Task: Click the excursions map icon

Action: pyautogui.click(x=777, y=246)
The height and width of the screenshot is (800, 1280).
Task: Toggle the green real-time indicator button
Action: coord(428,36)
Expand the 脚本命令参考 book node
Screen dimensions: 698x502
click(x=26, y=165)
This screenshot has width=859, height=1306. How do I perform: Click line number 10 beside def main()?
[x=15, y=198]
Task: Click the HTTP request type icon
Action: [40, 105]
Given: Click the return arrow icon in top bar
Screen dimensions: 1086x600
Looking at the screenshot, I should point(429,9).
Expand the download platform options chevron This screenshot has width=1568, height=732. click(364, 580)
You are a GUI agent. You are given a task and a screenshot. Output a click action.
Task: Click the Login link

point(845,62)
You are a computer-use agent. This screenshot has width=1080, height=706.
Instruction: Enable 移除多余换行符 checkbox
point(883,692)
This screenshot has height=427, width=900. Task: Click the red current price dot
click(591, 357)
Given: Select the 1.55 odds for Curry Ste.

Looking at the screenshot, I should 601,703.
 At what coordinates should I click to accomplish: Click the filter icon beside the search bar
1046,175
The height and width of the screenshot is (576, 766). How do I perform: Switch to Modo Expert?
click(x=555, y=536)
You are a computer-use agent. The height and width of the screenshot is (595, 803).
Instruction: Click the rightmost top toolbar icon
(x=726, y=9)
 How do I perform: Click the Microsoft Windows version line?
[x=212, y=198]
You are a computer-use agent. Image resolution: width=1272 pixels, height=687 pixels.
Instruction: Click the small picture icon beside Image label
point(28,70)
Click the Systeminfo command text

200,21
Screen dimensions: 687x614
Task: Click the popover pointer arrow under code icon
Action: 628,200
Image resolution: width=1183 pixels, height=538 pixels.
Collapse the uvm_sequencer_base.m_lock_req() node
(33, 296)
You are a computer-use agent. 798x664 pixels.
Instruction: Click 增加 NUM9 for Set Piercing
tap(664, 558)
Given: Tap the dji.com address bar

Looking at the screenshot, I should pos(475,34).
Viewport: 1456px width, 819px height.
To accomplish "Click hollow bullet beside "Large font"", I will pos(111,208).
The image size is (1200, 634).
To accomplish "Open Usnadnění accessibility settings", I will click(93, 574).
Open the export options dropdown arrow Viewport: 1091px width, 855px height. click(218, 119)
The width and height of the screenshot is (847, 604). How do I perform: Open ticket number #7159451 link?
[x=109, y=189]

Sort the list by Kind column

WHAT YOU SHOULD DO: Please repeat the entries above exactly as they read.

RESPONSE AREA:
Task: Click the excursions map icon

Action: pyautogui.click(x=777, y=246)
The height and width of the screenshot is (800, 1280).
Task: Toggle the green real-time indicator button
Action: coord(428,36)
Expand the 脚本命令参考 book node
Screen dimensions: 698x502
click(x=26, y=165)
This screenshot has width=859, height=1306. How do I perform: Click line number 10 beside def main()?
[x=15, y=198]
Task: Click the HTTP request type icon
Action: [40, 105]
Given: Click the return arrow icon in top bar
Screen dimensions: 1086x600
Looking at the screenshot, I should point(429,9).
Expand the download platform options chevron This screenshot has width=1568, height=732. click(364, 580)
You are a GUI agent. You are given a task and a screenshot. Output a click action.
Task: Click the Login link

point(845,62)
You are a computer-use agent. This screenshot has width=1080, height=706.
Instruction: Enable 移除多余换行符 checkbox
point(883,692)
This screenshot has height=427, width=900. Task: Click the red current price dot
click(591, 357)
Given: Select the 1.55 odds for Curry Ste.

Looking at the screenshot, I should 601,703.
 At what coordinates should I click to accomplish: Click the filter icon beside the search bar
1046,175
The height and width of the screenshot is (576, 766). How do I perform: Switch to Modo Expert?
click(x=555, y=536)
You are a computer-use agent. The height and width of the screenshot is (595, 803).
Instruction: Click the rightmost top toolbar icon
(x=726, y=9)
 How do I perform: Click the Microsoft Windows version line?
[x=212, y=198]
You are a computer-use agent. Image resolution: width=1272 pixels, height=687 pixels.
Instruction: Click the small picture icon beside Image label
point(28,70)
Click the Systeminfo command text

200,21
Screen dimensions: 687x614
Task: Click the popover pointer arrow under code icon
Action: 628,200
Image resolution: width=1183 pixels, height=538 pixels.
Collapse the uvm_sequencer_base.m_lock_req() node
(33, 296)
You are a computer-use agent. 798x664 pixels.
Instruction: Click 增加 NUM9 for Set Piercing
tap(664, 558)
Given: Tap the dji.com address bar

Looking at the screenshot, I should pos(475,34).
Viewport: 1456px width, 819px height.
To accomplish "Click hollow bullet beside "Large font"", I will pos(111,208).
The image size is (1200, 634).
To accomplish "Open Usnadnění accessibility settings", I will click(93, 574).
Open the export options dropdown arrow Viewport: 1091px width, 855px height. click(218, 119)
The width and height of the screenshot is (847, 604). How do I perform: Open ticket number #7159451 link?
[x=109, y=189]

Sort the list by Kind column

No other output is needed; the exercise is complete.